Speculation is mounting that the new Secretary of State for Transport will be appointed from within the ranks of the Liberal Democrat party.
However, while it has been announced that the Conservatives and Liberal Democrats have agreed a coalition, it has not yet been revealed who will act as cabinet ministers in the new government.
Despite this, both sides are reported to have tentatively agreed where the jobs will go, and unconfirmed reports suggest that the Liberal Democrats will head up transport, one of the key areas of the party's election manifesto.
Prior to the election, the Liberal Democrat transport spokesperson Norman Baker said: "“We believe that maintaining the existing road network is essential and that sometimes there is a good economic case for building new roads locally. That is why we supported pledges to put more money into fixing potholes and would not cut the regional funding allocation for building strategic roads.
“However, we would require any new roads to meet strict economic and environmental criteria and are very wary of building huge new national motorways that can end up actually increasing traffic, cut through the green belt and damage the environment.
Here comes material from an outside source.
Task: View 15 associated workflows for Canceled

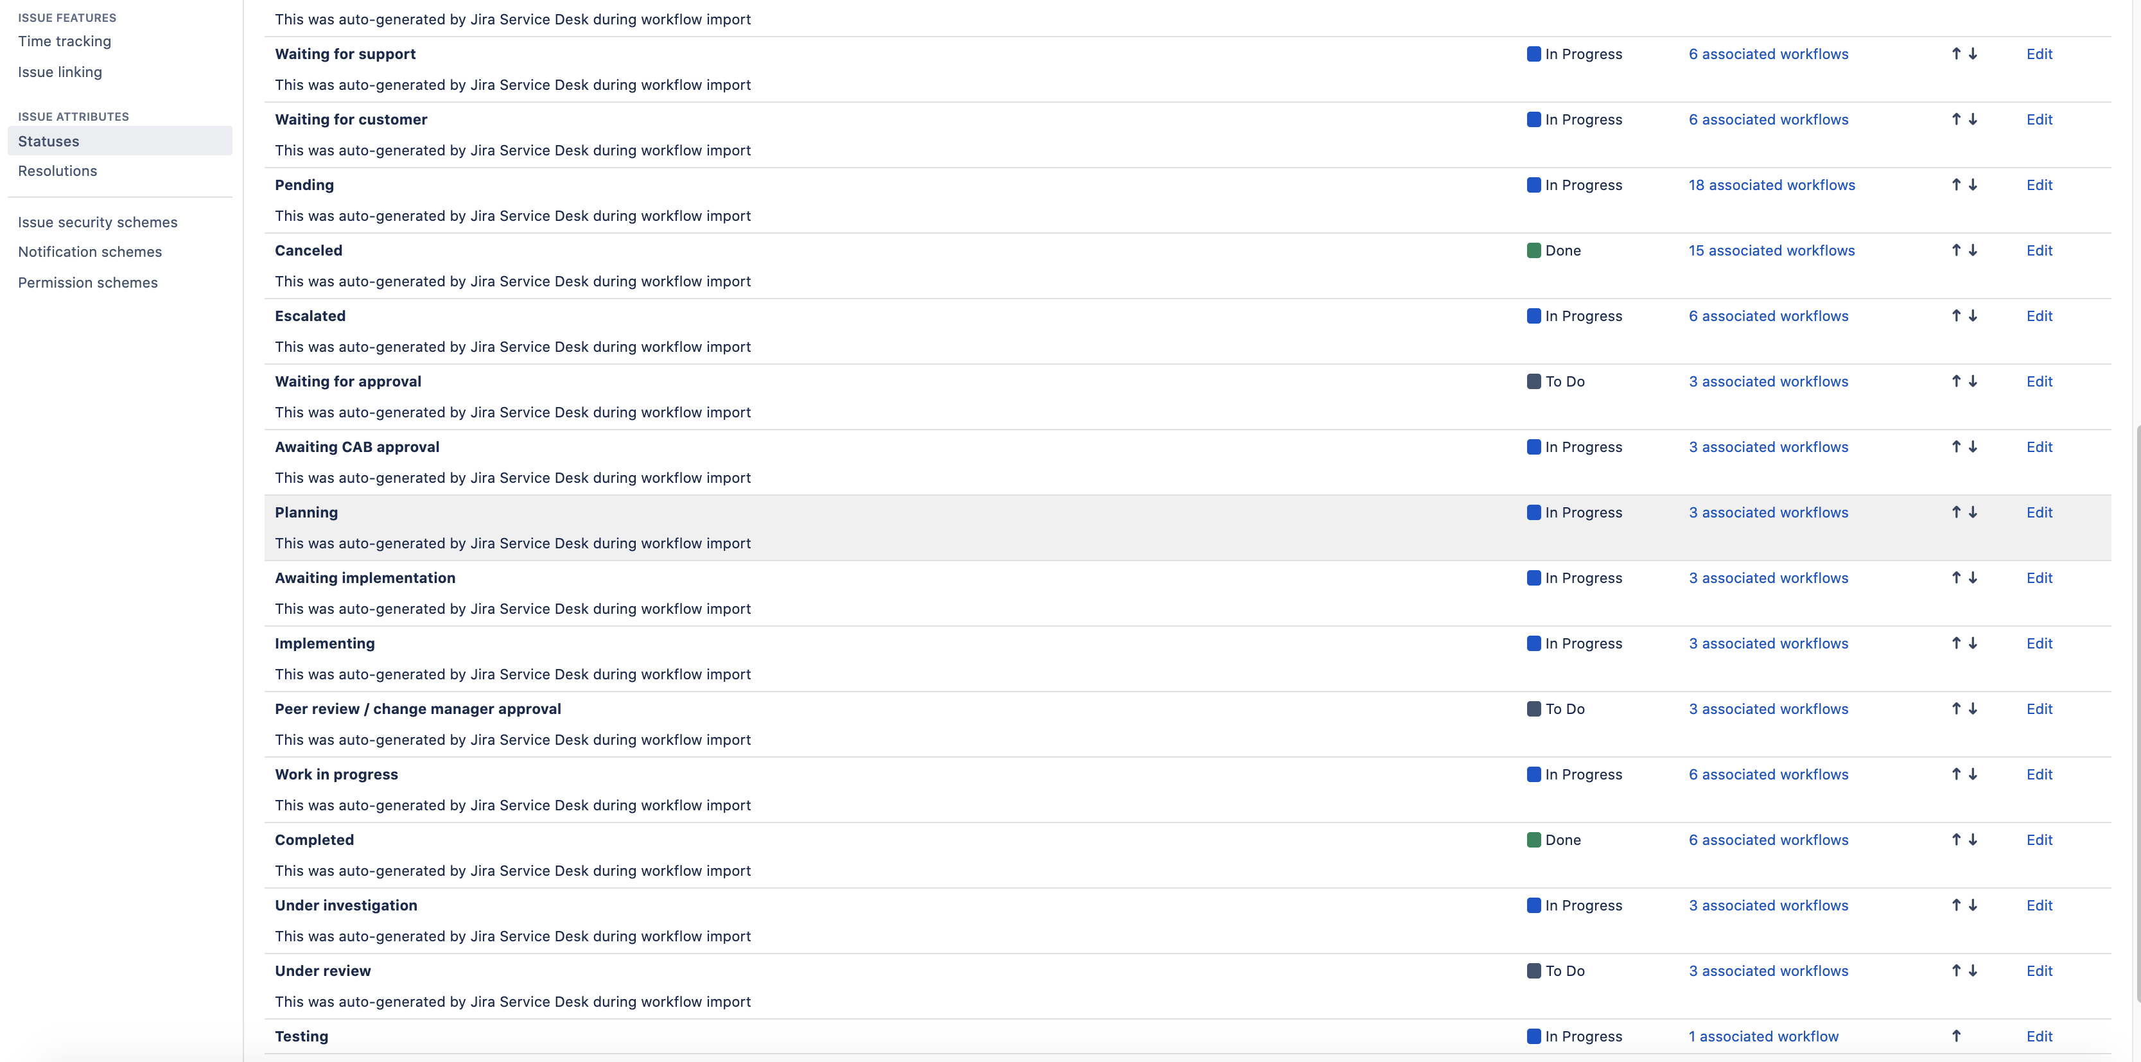Action: click(x=1771, y=250)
“We believe that motorists should be charged fairly for the use they make of the roads and in the longer term we want to move away from a system that taxes car ownership in favour of one that takes account of the use motorists make of the roads.
“And in the short term, we believe that fuel duty should be cut for remote, rural areas.”
The Liberal Democrats have never formed a government, but their attitude towards drivers is well reflected by Lib Dem local councils.